What you should do:
Copy out each of the records below line for line, changing nothing.
▬▬▬▬▬▬▬▬▬▬
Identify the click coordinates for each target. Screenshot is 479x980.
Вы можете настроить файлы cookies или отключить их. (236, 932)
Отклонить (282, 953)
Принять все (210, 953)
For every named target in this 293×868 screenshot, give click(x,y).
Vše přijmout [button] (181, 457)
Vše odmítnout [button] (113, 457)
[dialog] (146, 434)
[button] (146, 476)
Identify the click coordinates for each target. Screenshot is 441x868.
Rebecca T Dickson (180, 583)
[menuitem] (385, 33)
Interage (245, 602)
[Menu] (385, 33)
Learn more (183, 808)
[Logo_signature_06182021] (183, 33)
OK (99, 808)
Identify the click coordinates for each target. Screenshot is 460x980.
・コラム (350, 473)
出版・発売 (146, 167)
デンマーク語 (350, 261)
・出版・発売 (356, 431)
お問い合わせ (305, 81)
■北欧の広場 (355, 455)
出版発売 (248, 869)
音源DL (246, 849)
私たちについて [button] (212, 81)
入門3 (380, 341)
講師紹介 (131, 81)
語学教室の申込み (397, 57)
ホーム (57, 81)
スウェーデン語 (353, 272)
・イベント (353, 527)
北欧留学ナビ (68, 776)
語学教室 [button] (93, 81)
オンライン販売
▬▬▬▬▬▬▬▬▬▬
Expected output:
Identify the click coordinates for each target. Screenshot is 479x980.
Вы можете настроить файлы cookies или отключить их. (236, 932)
Отклонить (282, 953)
Принять все (210, 953)
For every named target in this 293×868 screenshot, give click(x,y).
Vše přijmout [button] (181, 457)
Vše odmítnout [button] (113, 457)
[dialog] (146, 434)
[button] (146, 476)
Identify the click coordinates for each target. Screenshot is 441x868.
Rebecca T Dickson (180, 583)
[menuitem] (385, 33)
Interage (245, 602)
[Menu] (385, 33)
Learn more (183, 808)
[Logo_signature_06182021] (183, 33)
OK (99, 808)
Identify the click coordinates for each target. Screenshot is 460x980.
・コラム (350, 473)
出版・発売 (146, 167)
デンマーク語 (350, 261)
・出版・発売 (356, 431)
お問い合わせ (305, 81)
■北欧の広場 (355, 455)
出版発売 (248, 869)
音源DL (246, 849)
私たちについて [button] (212, 81)
入門3 (380, 341)
講師紹介 (131, 81)
語学教室の申込み (397, 57)
ホーム (57, 81)
スウェーデン語 (353, 272)
・イベント (353, 527)
北欧留学ナビ (68, 776)
語学教室 [button] (93, 81)
オンライン販売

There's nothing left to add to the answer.